Collect each line of the items below that contains the string "Bridge", and copy every such line in full.

begin

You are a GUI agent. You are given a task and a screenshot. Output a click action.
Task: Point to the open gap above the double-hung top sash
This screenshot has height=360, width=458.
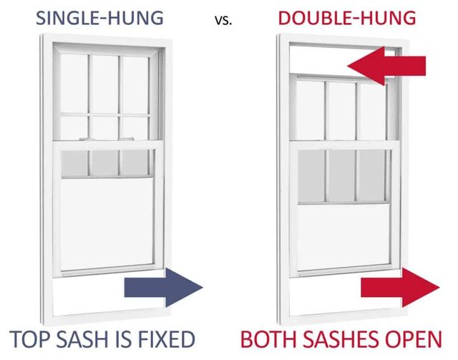(x=318, y=61)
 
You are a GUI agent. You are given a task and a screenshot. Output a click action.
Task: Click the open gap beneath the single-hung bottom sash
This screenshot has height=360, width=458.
(x=86, y=293)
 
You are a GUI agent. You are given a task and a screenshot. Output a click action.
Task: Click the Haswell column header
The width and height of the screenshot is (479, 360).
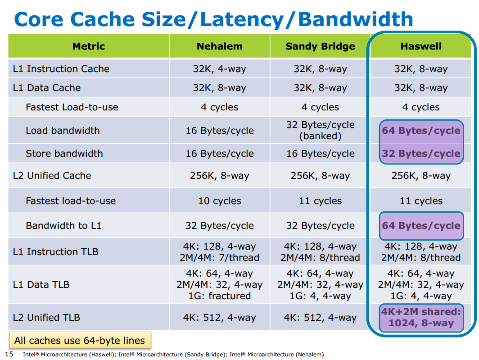421,46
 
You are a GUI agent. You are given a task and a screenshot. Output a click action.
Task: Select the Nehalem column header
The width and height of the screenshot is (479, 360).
220,46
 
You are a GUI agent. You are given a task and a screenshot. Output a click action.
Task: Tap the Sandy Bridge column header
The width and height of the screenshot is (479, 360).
320,46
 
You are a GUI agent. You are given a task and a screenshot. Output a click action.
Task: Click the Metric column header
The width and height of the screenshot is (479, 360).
89,46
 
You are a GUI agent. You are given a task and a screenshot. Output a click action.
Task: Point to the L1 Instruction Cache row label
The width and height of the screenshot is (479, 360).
61,68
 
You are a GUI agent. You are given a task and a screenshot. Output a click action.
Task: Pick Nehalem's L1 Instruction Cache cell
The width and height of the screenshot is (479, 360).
220,69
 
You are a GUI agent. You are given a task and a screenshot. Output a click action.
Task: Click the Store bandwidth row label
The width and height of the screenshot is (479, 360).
64,153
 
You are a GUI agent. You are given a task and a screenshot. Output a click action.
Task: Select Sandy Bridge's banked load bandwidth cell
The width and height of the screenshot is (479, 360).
320,130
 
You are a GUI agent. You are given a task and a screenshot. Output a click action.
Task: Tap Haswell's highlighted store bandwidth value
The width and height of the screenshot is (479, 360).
421,153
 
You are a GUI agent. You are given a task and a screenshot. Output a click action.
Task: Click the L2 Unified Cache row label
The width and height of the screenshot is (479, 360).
52,176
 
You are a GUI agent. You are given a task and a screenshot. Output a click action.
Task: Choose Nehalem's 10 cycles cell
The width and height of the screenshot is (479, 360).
220,201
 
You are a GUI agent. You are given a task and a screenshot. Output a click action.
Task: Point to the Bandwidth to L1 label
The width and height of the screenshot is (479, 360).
63,225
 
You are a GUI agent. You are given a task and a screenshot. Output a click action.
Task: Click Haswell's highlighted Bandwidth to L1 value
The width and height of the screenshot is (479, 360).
421,226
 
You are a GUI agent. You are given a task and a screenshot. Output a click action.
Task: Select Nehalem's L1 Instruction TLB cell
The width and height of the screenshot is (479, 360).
220,252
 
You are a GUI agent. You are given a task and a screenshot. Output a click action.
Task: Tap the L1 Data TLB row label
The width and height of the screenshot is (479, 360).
41,284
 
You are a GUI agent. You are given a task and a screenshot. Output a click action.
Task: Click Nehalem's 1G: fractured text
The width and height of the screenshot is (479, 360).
220,296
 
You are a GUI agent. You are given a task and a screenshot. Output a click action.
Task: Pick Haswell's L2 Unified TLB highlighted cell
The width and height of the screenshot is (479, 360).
421,318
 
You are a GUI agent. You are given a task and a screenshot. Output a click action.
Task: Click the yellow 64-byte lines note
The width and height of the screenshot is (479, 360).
80,340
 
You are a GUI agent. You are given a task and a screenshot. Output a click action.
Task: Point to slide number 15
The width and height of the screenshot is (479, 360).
9,354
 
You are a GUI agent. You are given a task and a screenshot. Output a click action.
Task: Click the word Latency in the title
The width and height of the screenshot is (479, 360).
242,19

end

Written reply:
Task: Tap the Sandy Bridge column header
Task: Select Sandy Bridge's banked load bandwidth cell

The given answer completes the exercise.